As this suggests, Hobbesian promises are strangely fragile. Implausibly binding so long as a sovereign exists to adjudicate and enforce them, they lose all power should things revert to a state of nature. Relatedly, they seem to contain not one jot of loyalty. To be logically consistent, Hobbes needs to be politically implausible. Now there are passages where Hobbes sacrifices consistency for plausibility, arguing we have a duty to fight for our (former) sovereign even in the midst of civil war. Nonetheless the logic of his theory suggests that, as soon as government starts to weaken and disorder sets in, our duty of obedience lapses. That is, when the sovereign power needs our support, because it is no longer able to coerce us, there is no effective judge or enforcer of covenants, so that such promises no longer override our right of nature. This turns common sense on its head. Surely a powerful government can afford to be challenged, for instance by civil disobedience or conscientious objection? But when civil conflict and the state of nature threaten, in other words when government is failing, then we might reasonably think that political unity is as morally important as Hobbes always suggests. A similar question of loyalty also comes up when the sovereign power has been usurped - when Cromwell has supplanted the King, when a foreign invader has ousted our government. Right from the start, Hobbes's critics saw that his theory makes turncoats into moral heroes: our allegiance belongs to whoever happens to be holding the gun(s). Perversely, the only crime the makers of a coup can commit is to fail.

Why does this problem come about? To overcome the fact that his contract is a fiction, Hobbes is driven to construct a "sort of" promise out of the fact of our subjugation to whatever political authority exists. He stays wedded to the idea that obedience can only find a moral basis in a "voluntary" promise, because only this seems to justify the almost unlimited obedience and renunciation of individual judgment he's determined to prove.
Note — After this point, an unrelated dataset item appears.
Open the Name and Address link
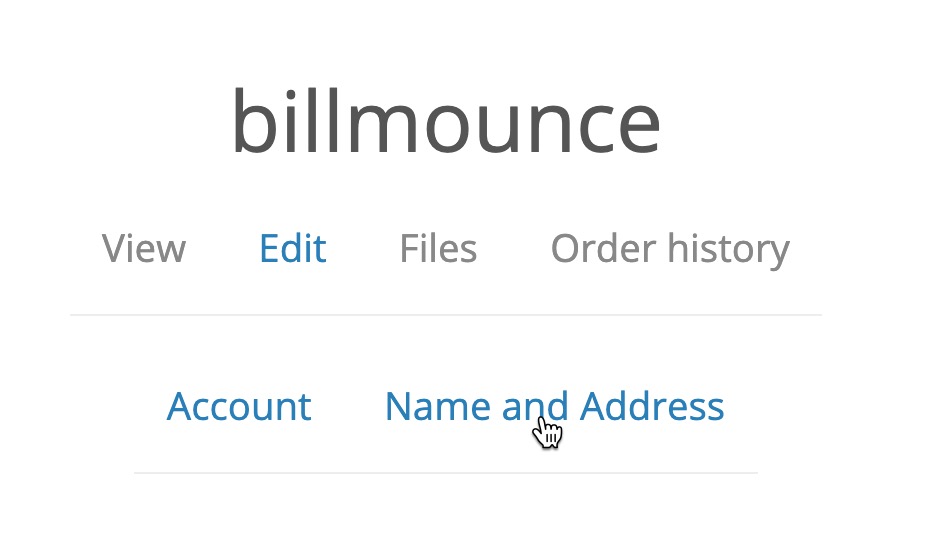 (554, 406)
It is no surprise that Hobbes's arguments creak at every point: nothing could bear the weight of justifying such an overriding duty.

All the difficulties in finding a reliable moral obligation to obey might tempt us back to the idea that Hobbes is some sort of egoist. However, the difficulties with this tack are even greater. There are two sorts of egoism commentators have attributed to Hobbes: psychological and ethical. The first theory says that human beings always act egoistically, the second that they ought to act egoistically. Either view might support this simple idea: we should obey the sovereign, because his political authority is what keeps us from the evils of the natural condition. But the basic problem with such egoistic interpretations, from the point of view of Hobbes's system of politics, is shown when we think about cases where selfishness seems to conflict with the commands of the sovereign - for example, where illegal conduct will benefit us or keep us from danger. For a psychologically egoist agent, such behavior will be irresistible; for an ethically egoist agent, it will be morally obligatory. Now, providing the sovereign is sufficiently powerful and well-informed, he can prevent many such cases arising by threatening and enforcing punishments of those who disobey. Effective threats of punishment mean that obedience is in our self-interest. But such threats will not be effective when we think our disobedience can go undetected. After Orwell's 1984 we can imagine a state that is so powerful that no reasonable person would ever think disobedience could pay. But for Hobbes, such a powerful sovereign was not even conceivable: he would have had to assume that there would be many situations where people could reasonably hope to "get away with it." (Likewise, under non-totalitarian, liberal politics, there are many situations where illegal behavior is very unlikely to be detected or punished.) So, still thinking of egoistic agents, the more people do get away with it, the more reason others have to think they can do the same. Thus the problem of disobedience threatens to "snowball," undermining the sovereign and plunging selfish agents back into the chaos of the state of nature.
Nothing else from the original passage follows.